How does it work it your system?

It is used as a positive feedback loop. In our system, we’ve placed this part just downstream of Psal. So, once Psal gets turned on, even if only for a second by a tiny amount of 3-MS, the feedback kicks on, binds upstream of Psal and now Psal is on even if no more 3-MS is present.

How did you choose this part?

One of our goals with this project was to be able to report very small amounts of 1-MN present on the breath of an individual. We also wanted the indicator to be read without sensitive equipment. Therefore, we needed a strong output using a very low input. With the feedback loop, the input only has to activate Psal once and NahR_L154F makes more of itself and the reporter downstream. We’ve put two sets of NahR_L154F in this part because our salicylate dependent NahR is still being produced. We thought doubling the concentration of this version would ensure it is the one binding upstream of Psal.

The Color Reporter

BBa_K2143002


This is the tryptophanse gene from E. coli!

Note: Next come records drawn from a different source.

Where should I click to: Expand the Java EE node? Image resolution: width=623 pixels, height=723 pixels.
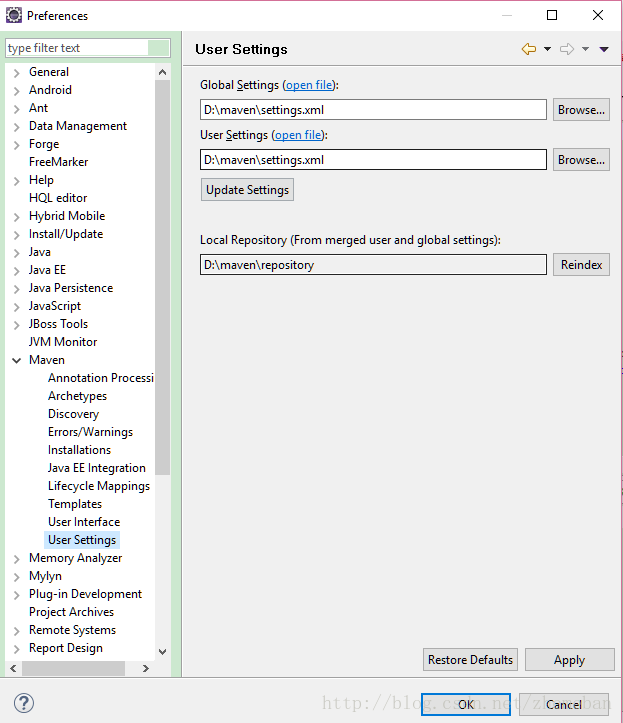click(x=17, y=270)
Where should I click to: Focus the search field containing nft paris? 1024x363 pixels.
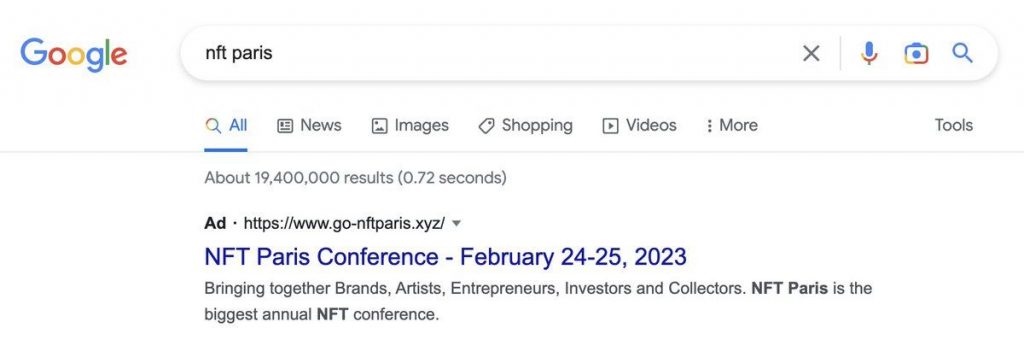click(x=496, y=54)
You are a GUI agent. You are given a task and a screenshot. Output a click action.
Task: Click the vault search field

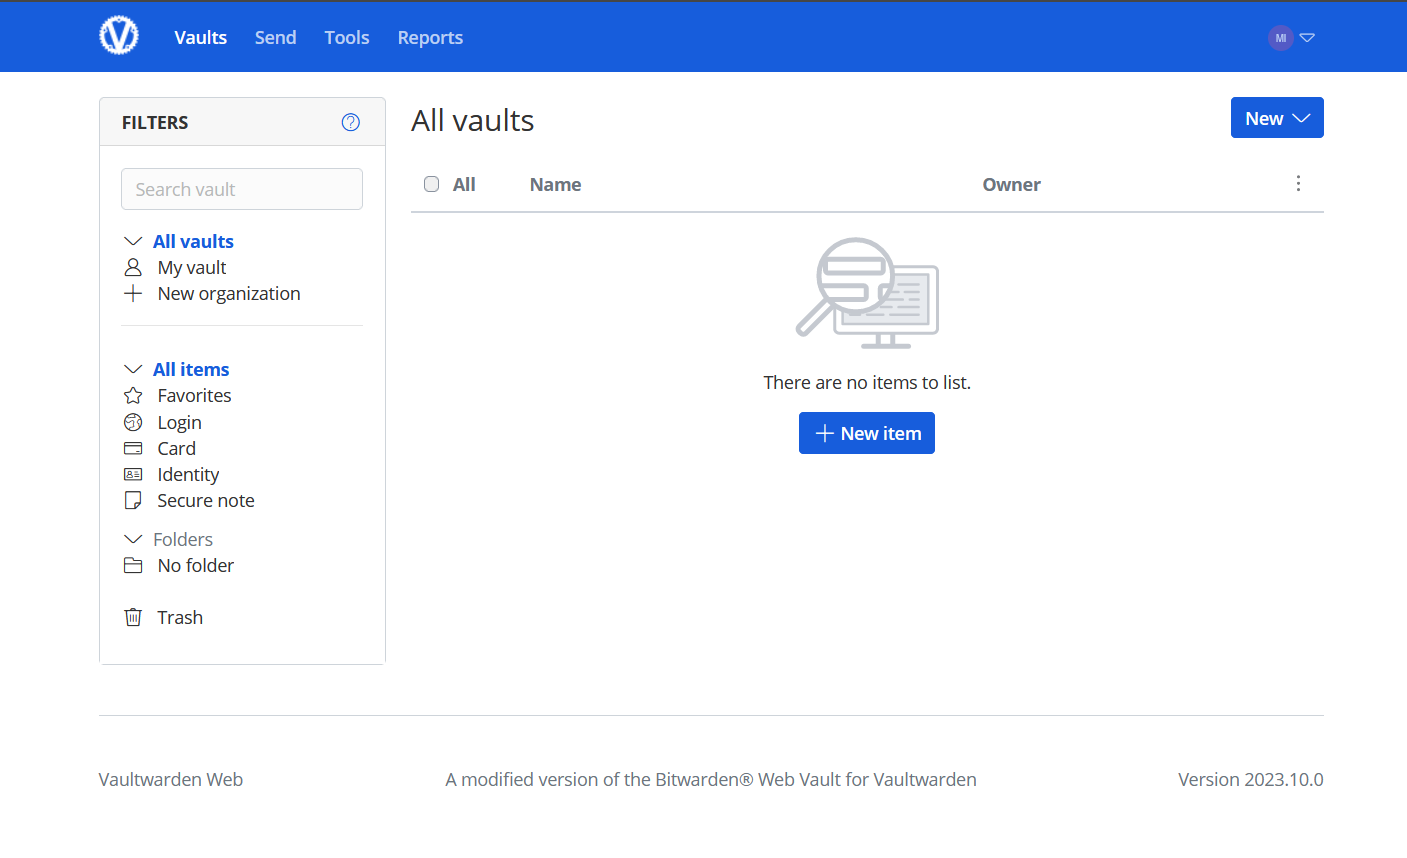click(x=241, y=189)
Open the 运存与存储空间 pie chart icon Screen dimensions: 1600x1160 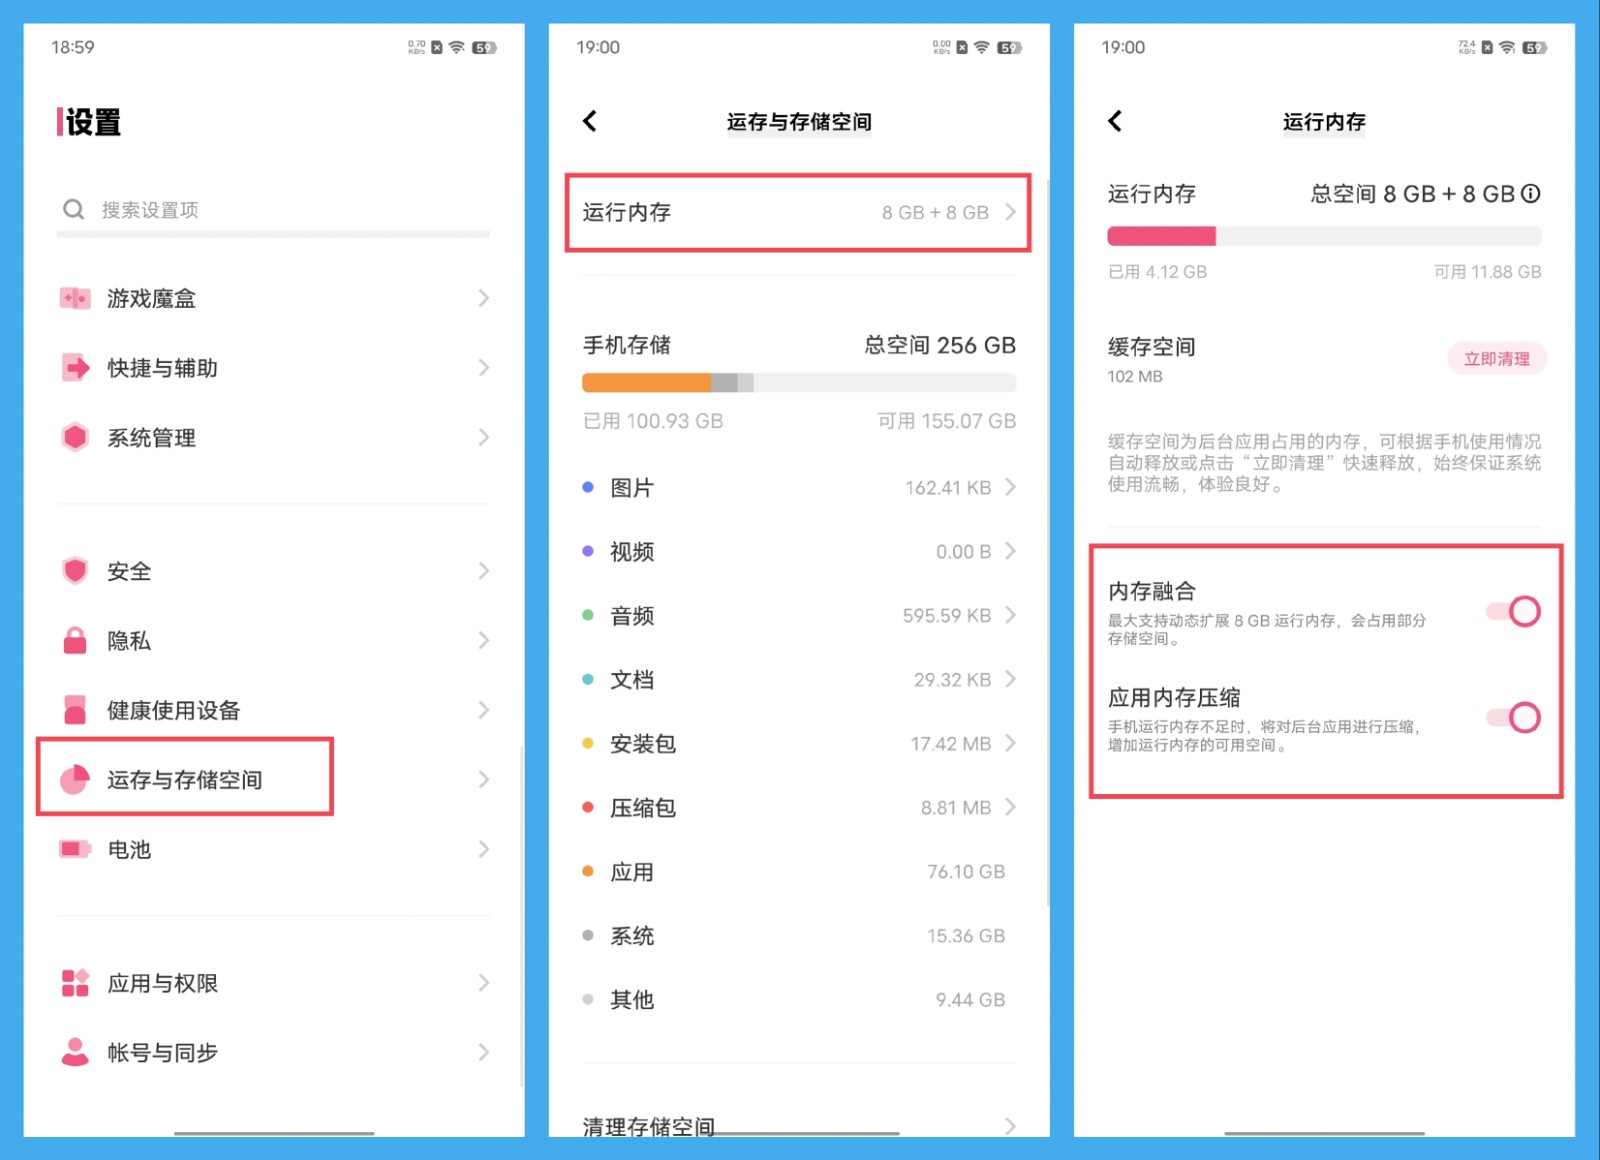pyautogui.click(x=76, y=779)
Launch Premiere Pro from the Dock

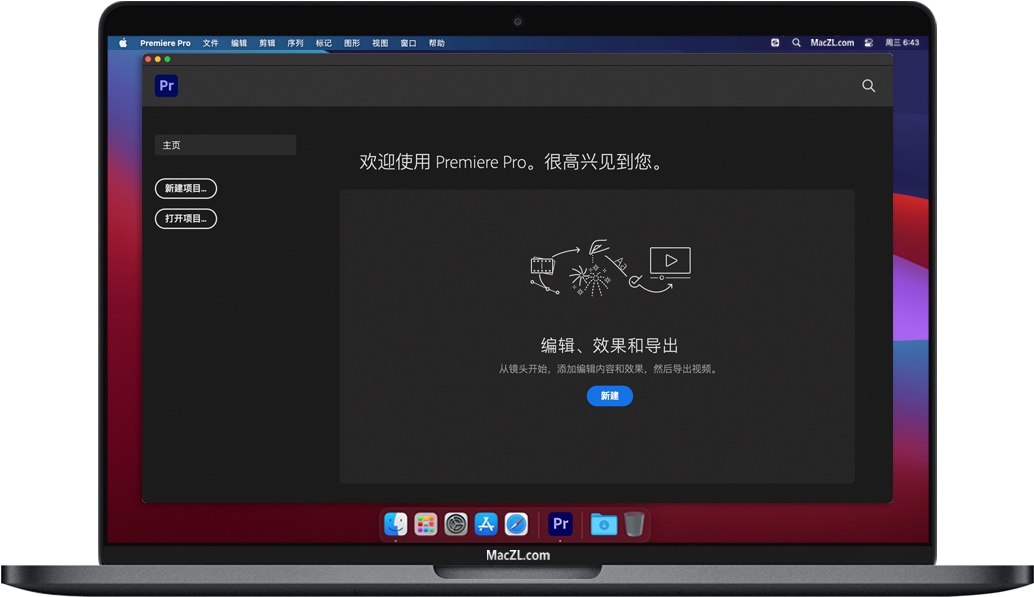[560, 524]
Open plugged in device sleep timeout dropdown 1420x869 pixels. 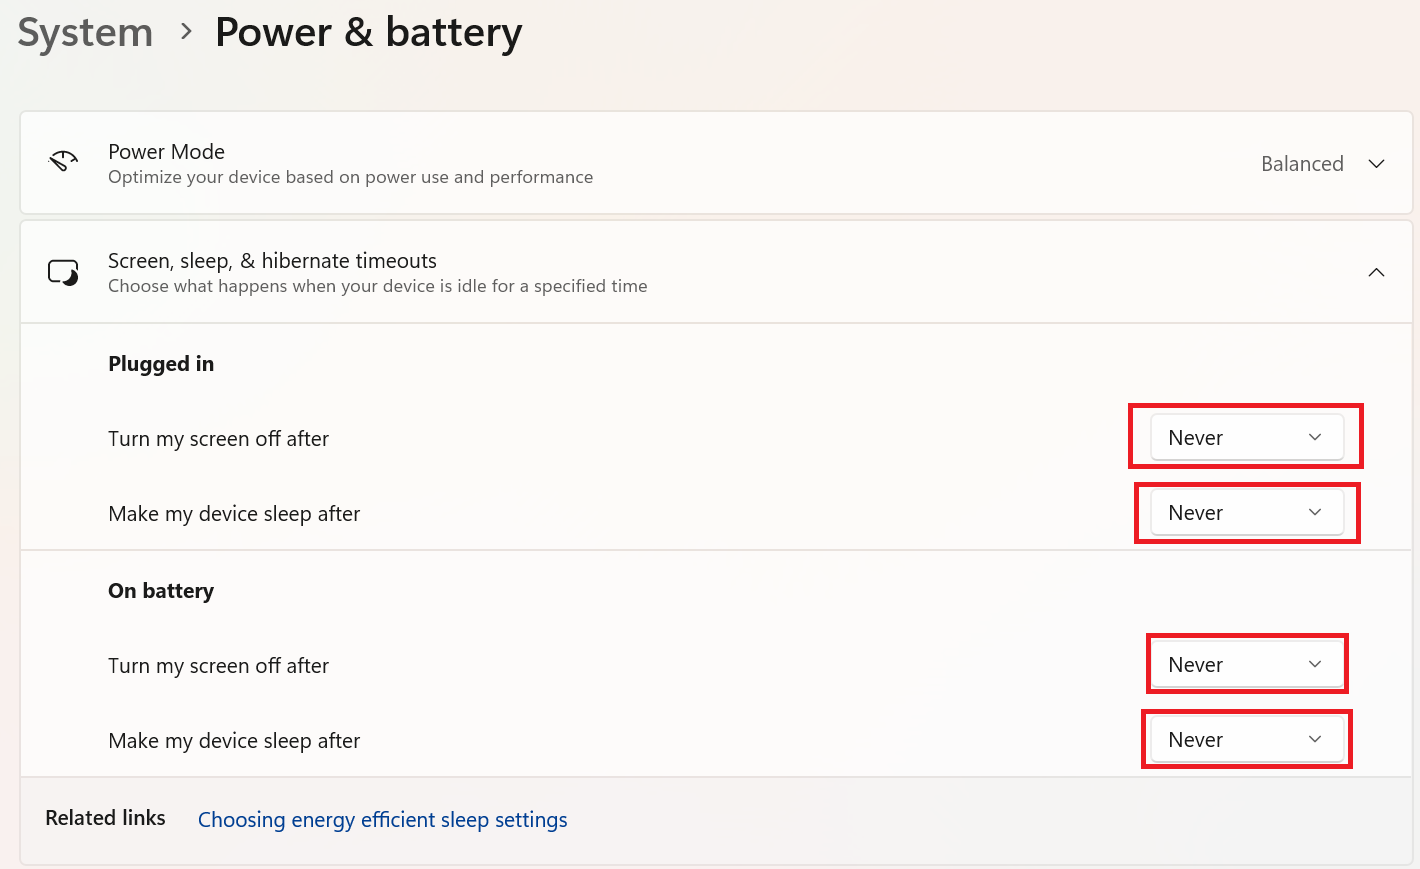pyautogui.click(x=1246, y=513)
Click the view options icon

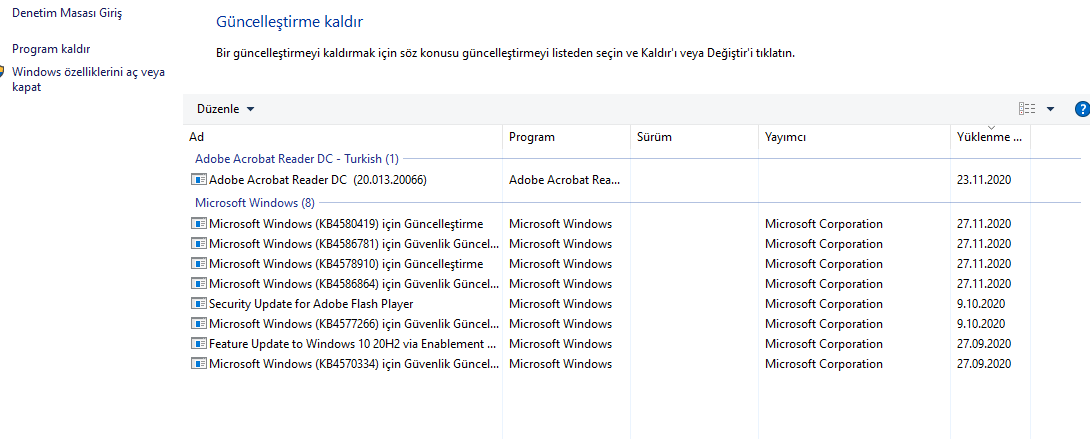coord(1027,109)
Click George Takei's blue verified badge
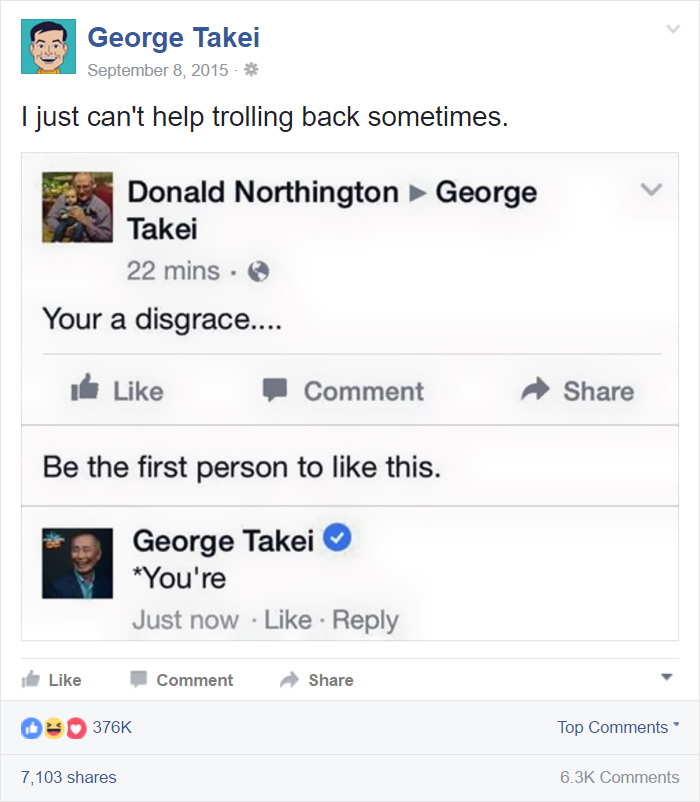 pos(338,539)
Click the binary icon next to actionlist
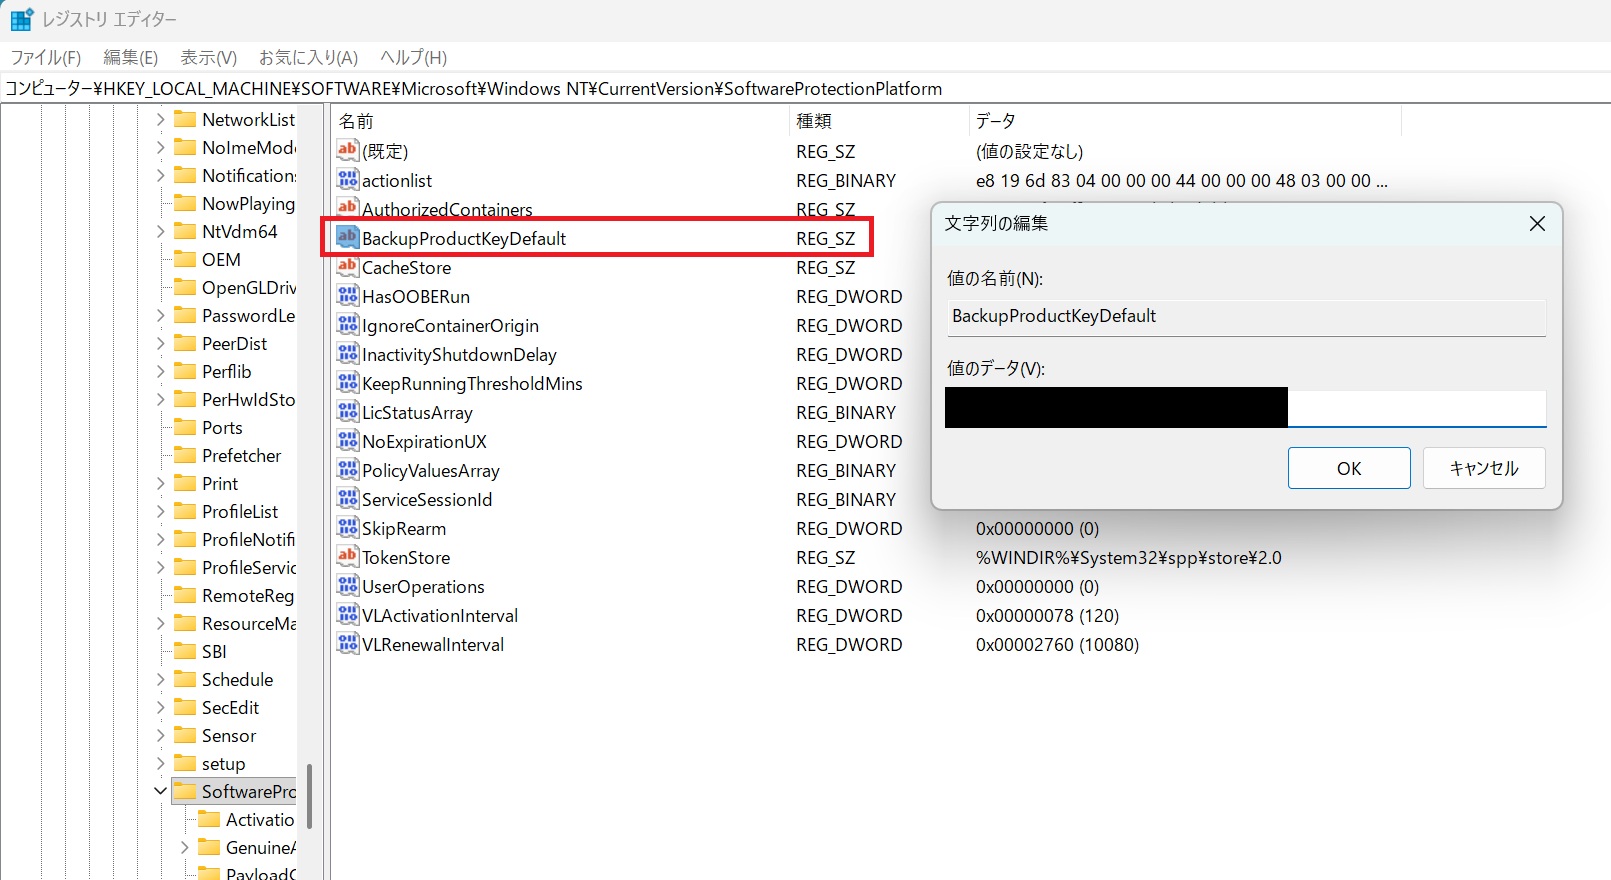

How does it work it your system?

One of the “Degrader” enzymes 1,2 -Naphthalene dioxygenase catalyzes the conversion of indole to indigo dye. Indole is produced when tryptophanase acts upon L-Tryptophan. We use a strain of E. coli with a nonfunctional tnaA gene, so when our color reporter is activated

How did you choose this part?

When looking at “Degrader” enzymes we came across the reaction involving indole to indigo dye. We liked using Indigo dye because it is insoluble, if the cells dye or time passes, the results remain.

The Whole Device


This is the whole device as it would be placed into PSB1A3. The device must be put into an ampicillin selection plasmid because the tryptophanase deficient chassis of E. coli we will be using already has chloramphenicol resistance markers.